### ENTRIES SUPPLIED

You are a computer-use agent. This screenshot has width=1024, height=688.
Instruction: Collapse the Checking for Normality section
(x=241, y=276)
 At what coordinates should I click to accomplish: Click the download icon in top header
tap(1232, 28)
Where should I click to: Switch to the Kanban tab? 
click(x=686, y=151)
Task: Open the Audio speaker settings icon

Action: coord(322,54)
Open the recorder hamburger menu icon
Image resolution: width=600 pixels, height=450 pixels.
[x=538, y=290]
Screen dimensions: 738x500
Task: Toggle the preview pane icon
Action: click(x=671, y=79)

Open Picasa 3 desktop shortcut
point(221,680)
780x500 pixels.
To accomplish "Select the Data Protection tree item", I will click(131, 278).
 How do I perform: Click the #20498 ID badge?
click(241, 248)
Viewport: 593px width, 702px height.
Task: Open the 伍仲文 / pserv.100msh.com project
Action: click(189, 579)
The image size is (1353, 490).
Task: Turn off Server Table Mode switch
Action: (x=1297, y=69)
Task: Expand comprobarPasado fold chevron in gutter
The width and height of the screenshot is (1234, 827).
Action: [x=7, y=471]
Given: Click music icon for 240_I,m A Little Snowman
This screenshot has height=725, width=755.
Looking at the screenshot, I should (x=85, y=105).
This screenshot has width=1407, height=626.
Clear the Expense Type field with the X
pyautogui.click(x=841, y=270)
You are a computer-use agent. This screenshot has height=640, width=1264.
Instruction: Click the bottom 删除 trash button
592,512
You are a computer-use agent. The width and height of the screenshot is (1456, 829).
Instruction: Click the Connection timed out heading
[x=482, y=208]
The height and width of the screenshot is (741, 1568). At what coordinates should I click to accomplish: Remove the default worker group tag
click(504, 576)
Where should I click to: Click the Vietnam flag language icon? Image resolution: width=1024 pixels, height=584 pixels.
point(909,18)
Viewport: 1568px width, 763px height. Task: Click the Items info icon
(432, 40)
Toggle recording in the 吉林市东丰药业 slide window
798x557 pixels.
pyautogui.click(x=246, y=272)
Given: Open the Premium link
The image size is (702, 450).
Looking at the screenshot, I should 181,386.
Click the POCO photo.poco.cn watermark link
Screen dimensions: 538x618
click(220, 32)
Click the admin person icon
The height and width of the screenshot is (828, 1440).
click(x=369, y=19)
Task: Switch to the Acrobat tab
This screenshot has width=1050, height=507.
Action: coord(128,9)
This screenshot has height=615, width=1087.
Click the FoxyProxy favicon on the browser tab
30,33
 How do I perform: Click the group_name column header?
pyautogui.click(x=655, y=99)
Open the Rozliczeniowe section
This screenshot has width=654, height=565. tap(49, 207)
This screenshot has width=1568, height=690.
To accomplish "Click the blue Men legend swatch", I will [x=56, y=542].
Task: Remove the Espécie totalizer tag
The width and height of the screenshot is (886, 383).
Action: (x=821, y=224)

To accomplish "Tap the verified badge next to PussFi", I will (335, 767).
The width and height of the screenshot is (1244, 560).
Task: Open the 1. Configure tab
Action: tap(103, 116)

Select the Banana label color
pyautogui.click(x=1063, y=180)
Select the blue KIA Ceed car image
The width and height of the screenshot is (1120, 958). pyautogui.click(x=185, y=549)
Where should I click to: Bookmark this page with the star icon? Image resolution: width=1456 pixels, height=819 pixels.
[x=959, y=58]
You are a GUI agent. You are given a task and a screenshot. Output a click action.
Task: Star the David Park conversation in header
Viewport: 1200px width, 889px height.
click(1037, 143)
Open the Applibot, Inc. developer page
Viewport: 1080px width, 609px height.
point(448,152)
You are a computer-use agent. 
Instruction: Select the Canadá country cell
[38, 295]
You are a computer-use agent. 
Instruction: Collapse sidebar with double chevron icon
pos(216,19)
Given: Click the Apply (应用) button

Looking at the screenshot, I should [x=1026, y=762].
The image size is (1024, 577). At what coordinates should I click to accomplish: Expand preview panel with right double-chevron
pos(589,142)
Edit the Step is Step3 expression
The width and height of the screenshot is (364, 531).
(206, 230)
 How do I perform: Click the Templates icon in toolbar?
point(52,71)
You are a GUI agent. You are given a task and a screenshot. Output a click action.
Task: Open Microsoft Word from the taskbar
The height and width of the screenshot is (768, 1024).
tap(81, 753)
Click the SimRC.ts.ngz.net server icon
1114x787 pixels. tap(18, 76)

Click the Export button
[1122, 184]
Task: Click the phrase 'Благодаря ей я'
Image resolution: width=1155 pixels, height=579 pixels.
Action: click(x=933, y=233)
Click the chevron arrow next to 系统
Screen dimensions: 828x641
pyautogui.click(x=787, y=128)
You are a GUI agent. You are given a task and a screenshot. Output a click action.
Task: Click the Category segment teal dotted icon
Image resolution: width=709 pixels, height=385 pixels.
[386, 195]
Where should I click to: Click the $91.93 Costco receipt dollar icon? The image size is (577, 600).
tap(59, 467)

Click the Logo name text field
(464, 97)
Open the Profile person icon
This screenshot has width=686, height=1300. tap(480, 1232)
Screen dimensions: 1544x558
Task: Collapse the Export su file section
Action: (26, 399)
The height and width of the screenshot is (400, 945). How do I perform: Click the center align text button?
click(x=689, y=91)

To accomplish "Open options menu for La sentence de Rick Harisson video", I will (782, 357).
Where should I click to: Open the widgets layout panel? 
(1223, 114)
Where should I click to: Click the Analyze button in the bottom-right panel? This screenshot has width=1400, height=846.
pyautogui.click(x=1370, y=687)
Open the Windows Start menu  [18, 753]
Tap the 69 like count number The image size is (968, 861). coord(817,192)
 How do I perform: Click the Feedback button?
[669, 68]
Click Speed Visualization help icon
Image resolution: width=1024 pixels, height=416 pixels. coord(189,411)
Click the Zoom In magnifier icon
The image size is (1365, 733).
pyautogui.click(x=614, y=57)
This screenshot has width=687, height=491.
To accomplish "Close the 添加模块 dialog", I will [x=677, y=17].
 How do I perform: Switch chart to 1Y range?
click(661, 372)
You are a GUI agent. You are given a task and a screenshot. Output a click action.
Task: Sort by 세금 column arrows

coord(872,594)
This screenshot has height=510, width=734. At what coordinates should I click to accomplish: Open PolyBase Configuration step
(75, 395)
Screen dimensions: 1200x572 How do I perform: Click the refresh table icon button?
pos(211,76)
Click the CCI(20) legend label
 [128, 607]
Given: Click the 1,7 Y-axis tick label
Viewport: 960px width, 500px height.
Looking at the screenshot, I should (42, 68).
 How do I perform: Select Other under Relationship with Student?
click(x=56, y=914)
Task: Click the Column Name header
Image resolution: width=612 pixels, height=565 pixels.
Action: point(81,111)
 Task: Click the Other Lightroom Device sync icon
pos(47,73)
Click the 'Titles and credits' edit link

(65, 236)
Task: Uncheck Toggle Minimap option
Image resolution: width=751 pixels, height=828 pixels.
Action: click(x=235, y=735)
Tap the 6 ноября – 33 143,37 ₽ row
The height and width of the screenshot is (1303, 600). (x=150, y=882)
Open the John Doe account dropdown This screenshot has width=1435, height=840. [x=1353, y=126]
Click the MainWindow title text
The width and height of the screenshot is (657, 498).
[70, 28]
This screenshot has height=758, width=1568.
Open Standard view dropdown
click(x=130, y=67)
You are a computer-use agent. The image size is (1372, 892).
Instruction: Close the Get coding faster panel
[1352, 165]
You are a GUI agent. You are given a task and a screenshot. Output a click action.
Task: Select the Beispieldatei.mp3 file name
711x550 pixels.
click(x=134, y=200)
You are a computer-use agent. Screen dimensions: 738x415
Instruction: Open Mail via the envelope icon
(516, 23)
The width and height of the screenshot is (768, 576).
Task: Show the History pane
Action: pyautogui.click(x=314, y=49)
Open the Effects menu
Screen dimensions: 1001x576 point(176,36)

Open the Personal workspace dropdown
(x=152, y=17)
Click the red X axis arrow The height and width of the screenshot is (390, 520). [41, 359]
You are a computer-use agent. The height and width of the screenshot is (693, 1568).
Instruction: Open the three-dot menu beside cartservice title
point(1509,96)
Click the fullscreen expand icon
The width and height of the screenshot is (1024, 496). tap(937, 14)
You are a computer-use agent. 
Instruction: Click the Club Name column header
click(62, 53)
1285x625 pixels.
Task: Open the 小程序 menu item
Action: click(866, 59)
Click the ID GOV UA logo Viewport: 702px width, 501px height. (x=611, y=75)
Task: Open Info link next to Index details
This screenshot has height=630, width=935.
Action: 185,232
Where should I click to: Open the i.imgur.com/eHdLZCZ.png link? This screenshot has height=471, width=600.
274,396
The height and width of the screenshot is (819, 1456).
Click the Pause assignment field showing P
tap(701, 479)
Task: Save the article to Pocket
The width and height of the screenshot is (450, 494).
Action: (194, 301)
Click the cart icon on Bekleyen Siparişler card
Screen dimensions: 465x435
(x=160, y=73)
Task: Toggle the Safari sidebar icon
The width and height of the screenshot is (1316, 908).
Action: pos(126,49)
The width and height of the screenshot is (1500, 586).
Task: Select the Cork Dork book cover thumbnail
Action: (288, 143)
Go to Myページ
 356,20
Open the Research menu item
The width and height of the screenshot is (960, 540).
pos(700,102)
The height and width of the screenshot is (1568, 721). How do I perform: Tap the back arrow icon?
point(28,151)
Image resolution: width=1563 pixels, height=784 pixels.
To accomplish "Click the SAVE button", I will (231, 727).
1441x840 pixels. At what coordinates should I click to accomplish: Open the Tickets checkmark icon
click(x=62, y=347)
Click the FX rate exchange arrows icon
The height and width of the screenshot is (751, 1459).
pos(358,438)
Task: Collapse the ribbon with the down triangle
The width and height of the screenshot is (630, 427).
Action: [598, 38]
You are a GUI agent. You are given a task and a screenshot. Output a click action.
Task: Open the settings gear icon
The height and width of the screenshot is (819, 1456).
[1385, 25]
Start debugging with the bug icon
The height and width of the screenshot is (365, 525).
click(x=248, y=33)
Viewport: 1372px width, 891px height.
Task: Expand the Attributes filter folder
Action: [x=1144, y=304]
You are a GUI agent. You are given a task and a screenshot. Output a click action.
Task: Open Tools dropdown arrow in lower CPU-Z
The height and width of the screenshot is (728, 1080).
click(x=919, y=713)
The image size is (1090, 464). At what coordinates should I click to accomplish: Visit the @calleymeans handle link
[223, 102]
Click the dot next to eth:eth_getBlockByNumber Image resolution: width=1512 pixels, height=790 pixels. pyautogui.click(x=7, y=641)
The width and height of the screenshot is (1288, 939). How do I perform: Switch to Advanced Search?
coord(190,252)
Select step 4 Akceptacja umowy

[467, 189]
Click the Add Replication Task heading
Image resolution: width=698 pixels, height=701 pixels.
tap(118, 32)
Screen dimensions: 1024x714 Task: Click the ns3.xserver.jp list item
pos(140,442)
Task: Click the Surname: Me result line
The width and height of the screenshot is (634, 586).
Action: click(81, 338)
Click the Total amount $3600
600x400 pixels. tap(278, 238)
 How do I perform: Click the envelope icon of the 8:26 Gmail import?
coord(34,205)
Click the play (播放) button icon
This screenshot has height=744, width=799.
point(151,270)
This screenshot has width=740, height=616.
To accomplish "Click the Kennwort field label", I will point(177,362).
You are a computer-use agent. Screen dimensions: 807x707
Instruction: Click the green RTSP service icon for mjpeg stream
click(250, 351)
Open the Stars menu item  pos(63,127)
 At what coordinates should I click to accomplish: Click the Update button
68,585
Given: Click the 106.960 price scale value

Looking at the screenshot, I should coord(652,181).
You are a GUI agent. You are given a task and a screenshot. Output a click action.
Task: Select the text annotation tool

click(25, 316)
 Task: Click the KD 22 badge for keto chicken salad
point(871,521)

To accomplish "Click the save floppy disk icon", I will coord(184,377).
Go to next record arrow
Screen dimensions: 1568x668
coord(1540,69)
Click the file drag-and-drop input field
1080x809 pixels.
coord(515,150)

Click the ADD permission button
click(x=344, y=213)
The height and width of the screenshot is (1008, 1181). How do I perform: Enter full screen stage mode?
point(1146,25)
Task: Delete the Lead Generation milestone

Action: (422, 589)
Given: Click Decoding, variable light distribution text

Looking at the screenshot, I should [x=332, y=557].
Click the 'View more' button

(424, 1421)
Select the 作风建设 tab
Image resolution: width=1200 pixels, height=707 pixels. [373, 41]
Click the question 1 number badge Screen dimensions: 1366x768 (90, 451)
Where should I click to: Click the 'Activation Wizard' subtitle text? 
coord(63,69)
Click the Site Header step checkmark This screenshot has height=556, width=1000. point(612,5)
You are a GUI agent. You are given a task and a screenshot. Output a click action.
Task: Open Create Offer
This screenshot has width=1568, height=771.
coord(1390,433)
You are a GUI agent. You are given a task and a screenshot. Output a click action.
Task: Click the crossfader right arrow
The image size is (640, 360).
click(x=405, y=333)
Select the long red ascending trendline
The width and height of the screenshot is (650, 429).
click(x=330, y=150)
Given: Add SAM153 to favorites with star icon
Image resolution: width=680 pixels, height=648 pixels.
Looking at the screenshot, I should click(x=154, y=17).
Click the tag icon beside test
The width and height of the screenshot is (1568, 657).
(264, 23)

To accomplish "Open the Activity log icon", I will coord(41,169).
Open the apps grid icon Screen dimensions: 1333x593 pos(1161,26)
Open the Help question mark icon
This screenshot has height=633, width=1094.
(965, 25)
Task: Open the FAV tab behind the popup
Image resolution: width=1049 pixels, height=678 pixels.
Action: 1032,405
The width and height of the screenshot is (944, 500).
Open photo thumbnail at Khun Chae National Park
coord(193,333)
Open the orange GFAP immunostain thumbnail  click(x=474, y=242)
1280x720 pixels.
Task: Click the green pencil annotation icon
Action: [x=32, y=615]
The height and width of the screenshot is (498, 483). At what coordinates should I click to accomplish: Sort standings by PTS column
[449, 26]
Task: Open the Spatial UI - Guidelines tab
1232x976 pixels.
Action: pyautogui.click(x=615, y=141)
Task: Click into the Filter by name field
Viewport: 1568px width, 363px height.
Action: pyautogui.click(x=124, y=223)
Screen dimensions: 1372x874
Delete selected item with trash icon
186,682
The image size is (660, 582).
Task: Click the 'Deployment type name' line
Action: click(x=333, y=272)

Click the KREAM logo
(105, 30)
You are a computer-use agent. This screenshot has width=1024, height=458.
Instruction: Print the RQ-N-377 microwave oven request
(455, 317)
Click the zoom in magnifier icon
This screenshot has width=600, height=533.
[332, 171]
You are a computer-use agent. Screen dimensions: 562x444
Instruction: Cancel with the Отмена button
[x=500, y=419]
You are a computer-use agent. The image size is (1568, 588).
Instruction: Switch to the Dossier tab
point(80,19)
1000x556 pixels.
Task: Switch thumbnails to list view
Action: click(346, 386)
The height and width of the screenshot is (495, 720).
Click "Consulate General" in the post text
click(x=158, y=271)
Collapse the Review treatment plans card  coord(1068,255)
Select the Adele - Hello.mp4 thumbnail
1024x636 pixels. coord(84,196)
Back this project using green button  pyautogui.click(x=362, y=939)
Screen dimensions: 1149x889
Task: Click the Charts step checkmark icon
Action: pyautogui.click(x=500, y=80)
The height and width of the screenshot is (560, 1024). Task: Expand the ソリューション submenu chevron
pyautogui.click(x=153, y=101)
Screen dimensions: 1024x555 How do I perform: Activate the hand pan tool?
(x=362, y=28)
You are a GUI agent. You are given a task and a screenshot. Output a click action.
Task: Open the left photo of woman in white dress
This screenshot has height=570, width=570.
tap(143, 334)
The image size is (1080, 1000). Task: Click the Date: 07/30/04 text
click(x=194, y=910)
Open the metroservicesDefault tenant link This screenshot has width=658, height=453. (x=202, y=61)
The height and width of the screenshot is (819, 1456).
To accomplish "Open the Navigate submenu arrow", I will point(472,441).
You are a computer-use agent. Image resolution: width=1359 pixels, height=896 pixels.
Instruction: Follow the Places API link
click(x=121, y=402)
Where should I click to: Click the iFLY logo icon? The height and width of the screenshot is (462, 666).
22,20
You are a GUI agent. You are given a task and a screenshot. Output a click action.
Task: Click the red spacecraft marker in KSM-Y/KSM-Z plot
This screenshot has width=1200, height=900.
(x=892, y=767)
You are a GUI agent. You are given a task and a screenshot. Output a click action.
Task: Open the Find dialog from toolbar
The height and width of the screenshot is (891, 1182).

### TO BE DONE
Reproduce verbatim the portion of the listing above that runs from the line containing "Where should I click to: Open the widgets" up to and including the line containing "coord(872,594)".

### TASK RESULT
Where should I click to: Open the widgets layout panel? 
(1223, 114)
Where should I click to: Click the Analyze button in the bottom-right panel? This screenshot has width=1400, height=846.
pyautogui.click(x=1370, y=687)
Open the Windows Start menu  [18, 753]
Tap the 69 like count number The image size is (968, 861). coord(817,192)
 How do I perform: Click the Feedback button?
[669, 68]
Click Speed Visualization help icon
Image resolution: width=1024 pixels, height=416 pixels. coord(189,411)
Click the Zoom In magnifier icon
The image size is (1365, 733).
pyautogui.click(x=614, y=57)
This screenshot has width=687, height=491.
To accomplish "Close the 添加模块 dialog", I will [x=677, y=17].
 How do I perform: Switch chart to 1Y range?
click(661, 372)
You are a GUI agent. You are given a task and a screenshot. Output a click action.
Task: Sort by 세금 column arrows

coord(872,594)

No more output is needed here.